▶ [Your task]: Below are some records. Print exactly the lines between the one holding "Task: Click the blue threshold slider handle" and the one holding "Image resolution: width=779", inclusive, and nothing else.

▶ [Provided records]:
* * * * * * * * *

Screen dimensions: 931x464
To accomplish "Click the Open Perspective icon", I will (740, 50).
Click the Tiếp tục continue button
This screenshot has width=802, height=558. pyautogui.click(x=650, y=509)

* * * * * * * * *

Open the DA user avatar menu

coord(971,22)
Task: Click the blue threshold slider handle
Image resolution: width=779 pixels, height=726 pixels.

* * * * * * * * *

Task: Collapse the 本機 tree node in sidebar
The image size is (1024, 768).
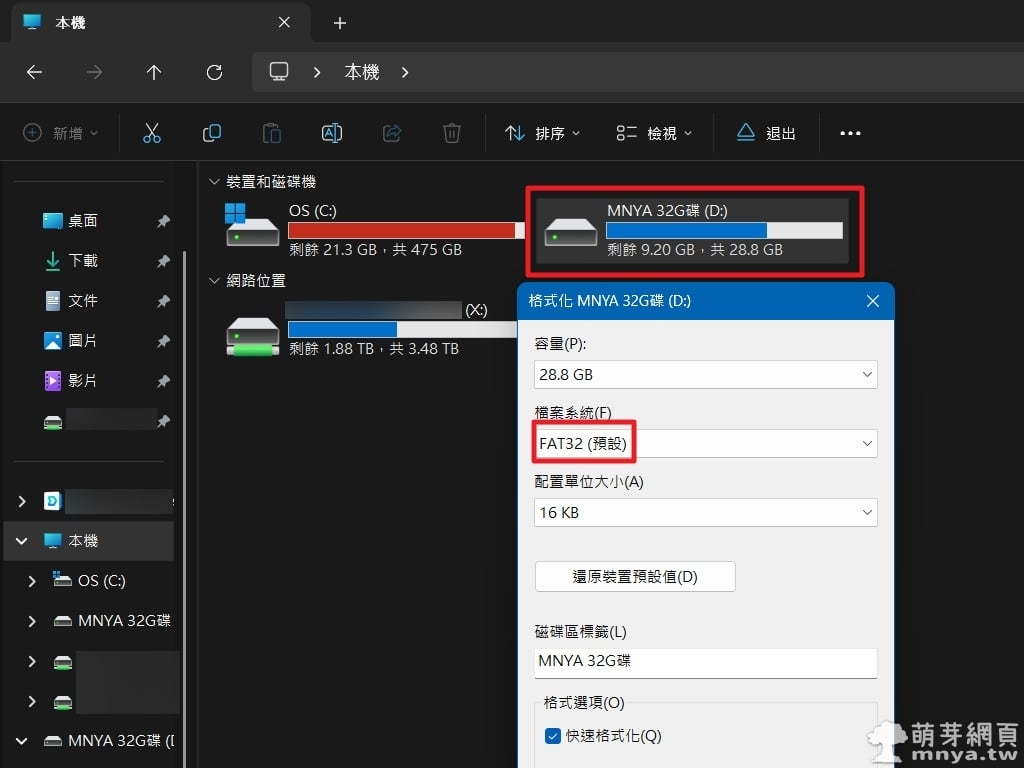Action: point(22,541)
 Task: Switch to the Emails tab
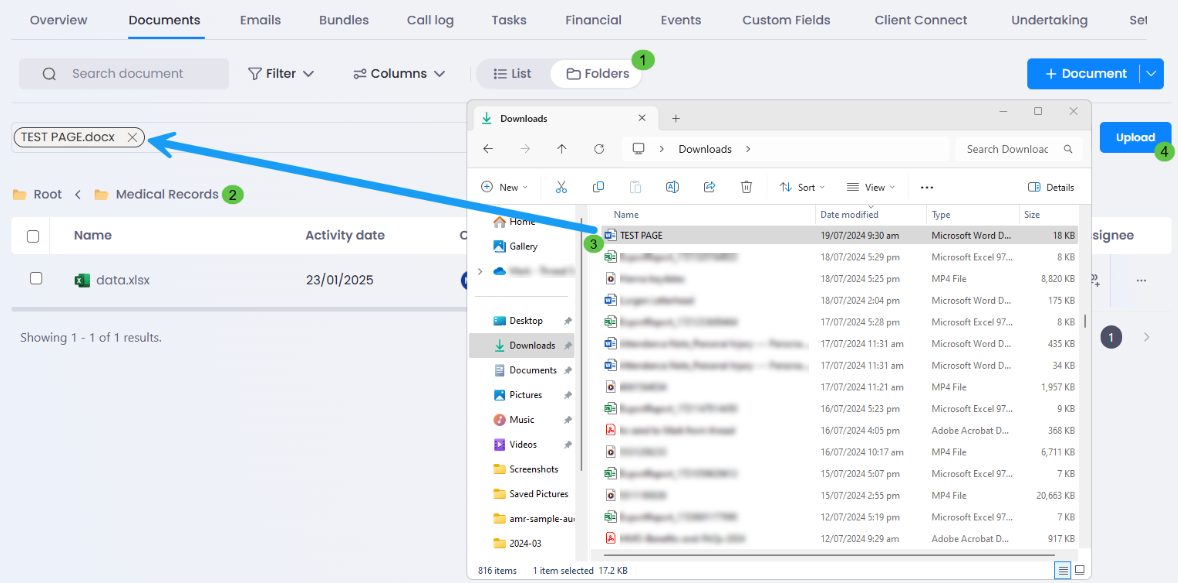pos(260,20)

* * * * * * * * *

▶ [Result of the exercise]:
Task: Click the blue threshold slider handle
Image resolution: width=779 pixels, height=726 pixels.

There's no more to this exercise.